Les antibiotiques détruisent les «bonnes bactéries» et aggravent l’infection buccale

De nouvelles recherches montrent que les microbes du corps sont efficaces pour maintenir les cellules immunitaires et tuer certaines infections buccales.

Une équipe de chercheurs de l’Université Case Western Reserve a découvert que les antibiotiques tuaient en réalité les « bonnes » bactéries qui empêchent l’infection et l’inflammation de survivre.
Les scientifiques savent depuis longtemps que la surconsommation d’antibiotiques peut faire plus de mal que de bien. Par exemple, la surutilisation peut entraîner une résistance aux antibiotiques. Mais la recherche sur ce phénomène en santé bucco-dentaire était un territoire inconnu.

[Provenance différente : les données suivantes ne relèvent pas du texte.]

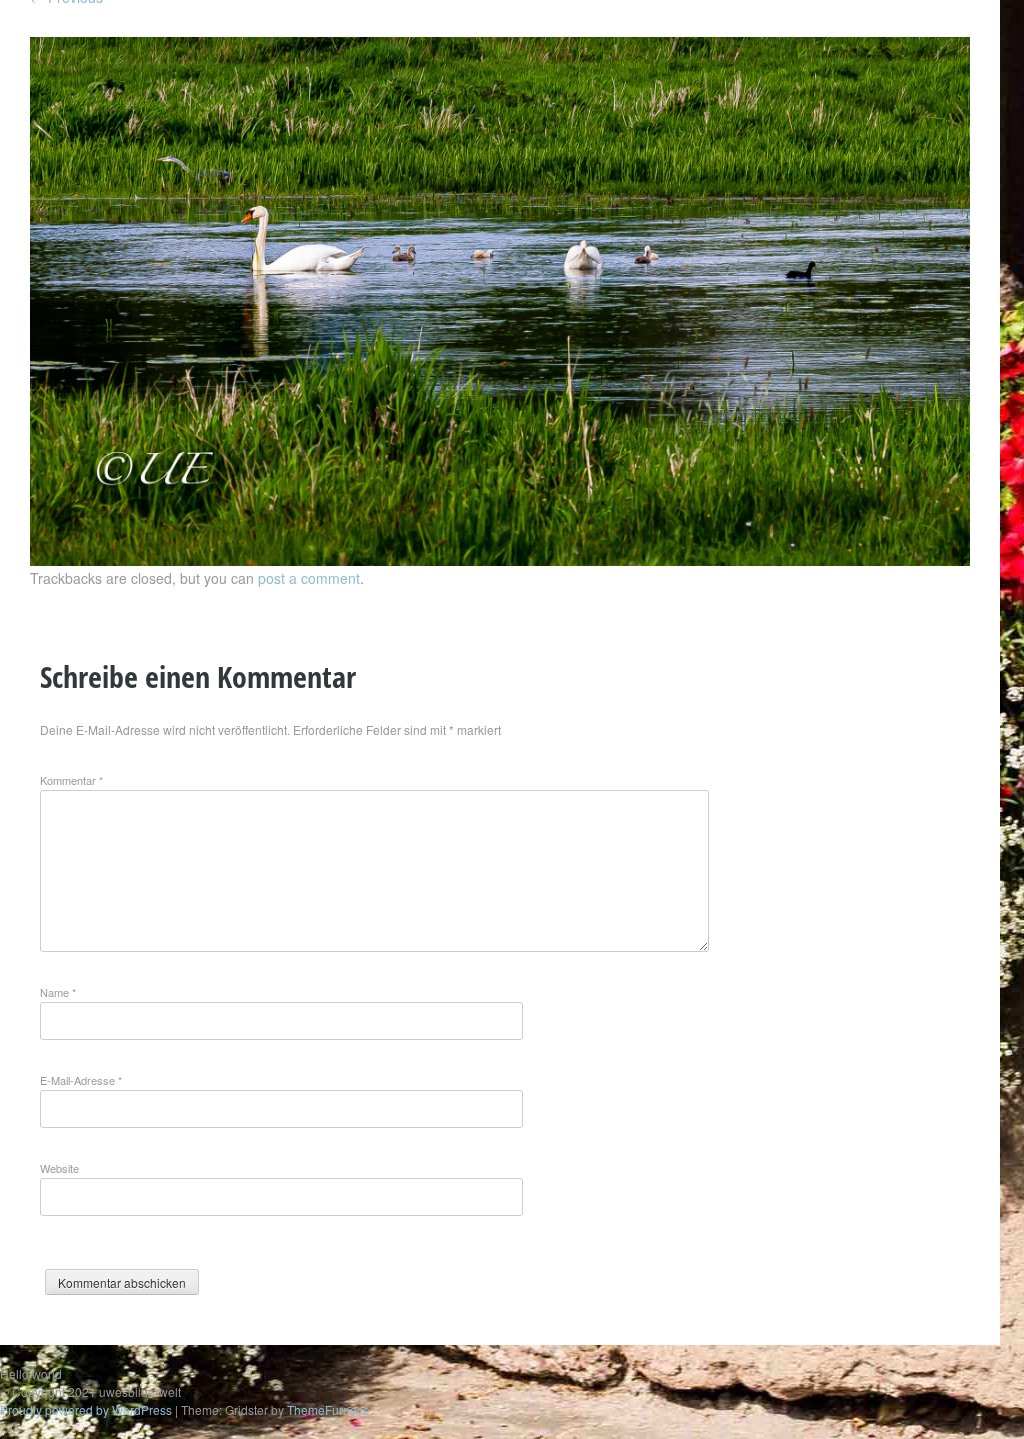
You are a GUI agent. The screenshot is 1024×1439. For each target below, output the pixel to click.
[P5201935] (500, 560)
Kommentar (71, 780)
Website (59, 1168)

Pushpa Pandiyan, professeur adjoint de sciences biologiques à la faculté de médecine dentaire, a dirigé une équipe de chercheurs pour examiner les bactéries « résidentes », leurs acides gras et leurs effets sur certains types de globules blancs qui combattent les infections de la bouche.

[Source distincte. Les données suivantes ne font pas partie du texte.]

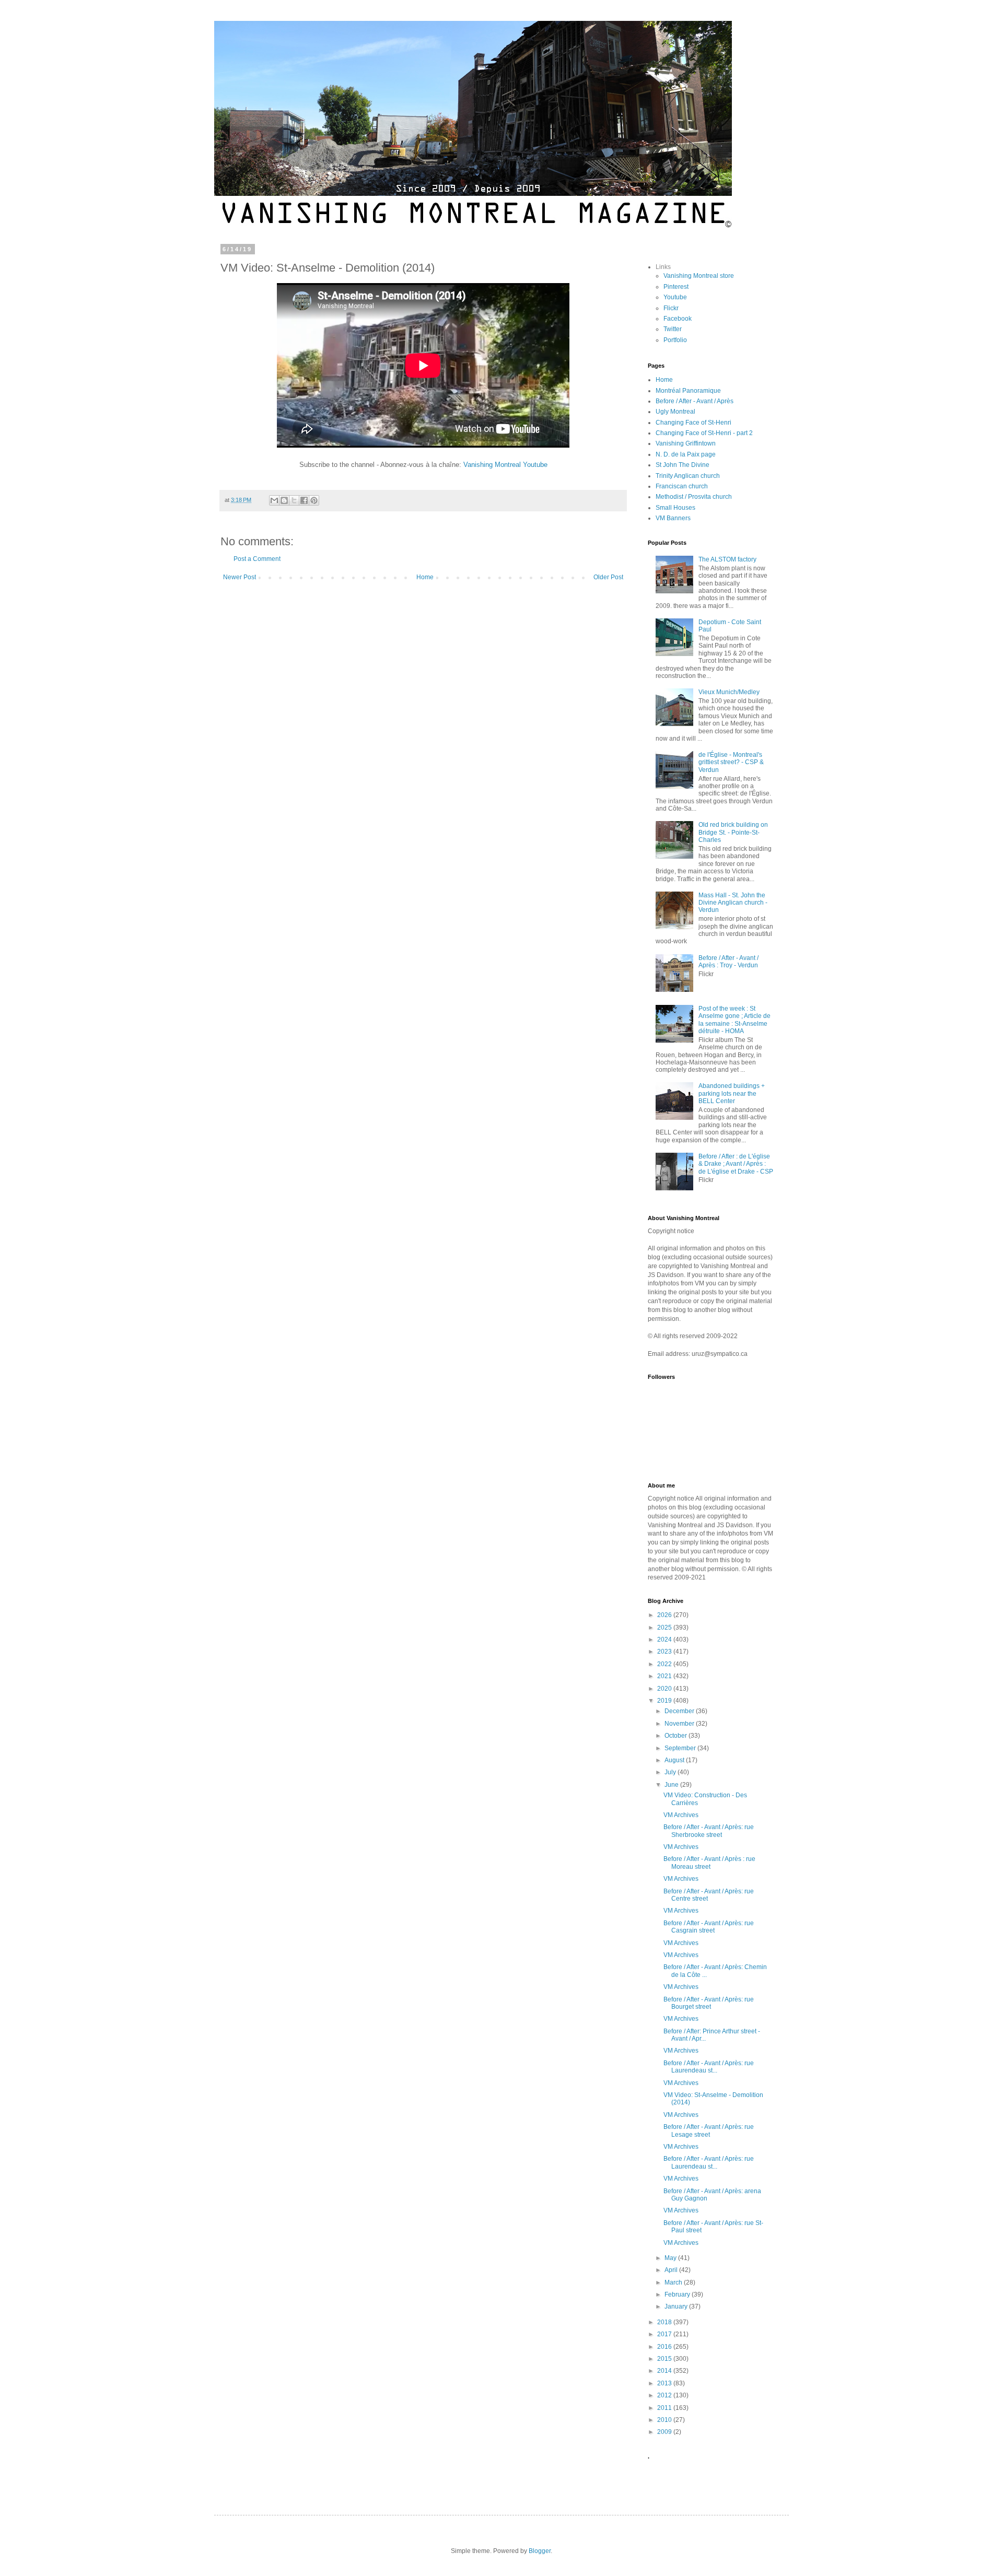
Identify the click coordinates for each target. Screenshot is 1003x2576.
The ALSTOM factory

Plus précisément, les chercheurs ont étudié le « maintien à court terme » des cellules Tregs ( Lymphocyte T régulateur ) et Th-17 dans la lutte contre les infections fongiques, telles que Candida, en laboratoire.
Ils ont constaté que ces défenses naturelles étaient très efficaces pour réduire les infections et les inflammations indésirables – et que les antibiotiques pouvaient les prévenir. Leurs travaux ont récemment été publiés dans Frontiers in Microbiology.
« Nous avons cherché à savoir ce qui se passe lorsque vous n’avez pas de bactéries pour combattre une infection fongique », a déclaré Pandiyan. « Ce que nous avons découvert, c’est que les antibiotiques peuvent tuer les acides gras à chaîne courte produits par les bonnes bactéries du corps ».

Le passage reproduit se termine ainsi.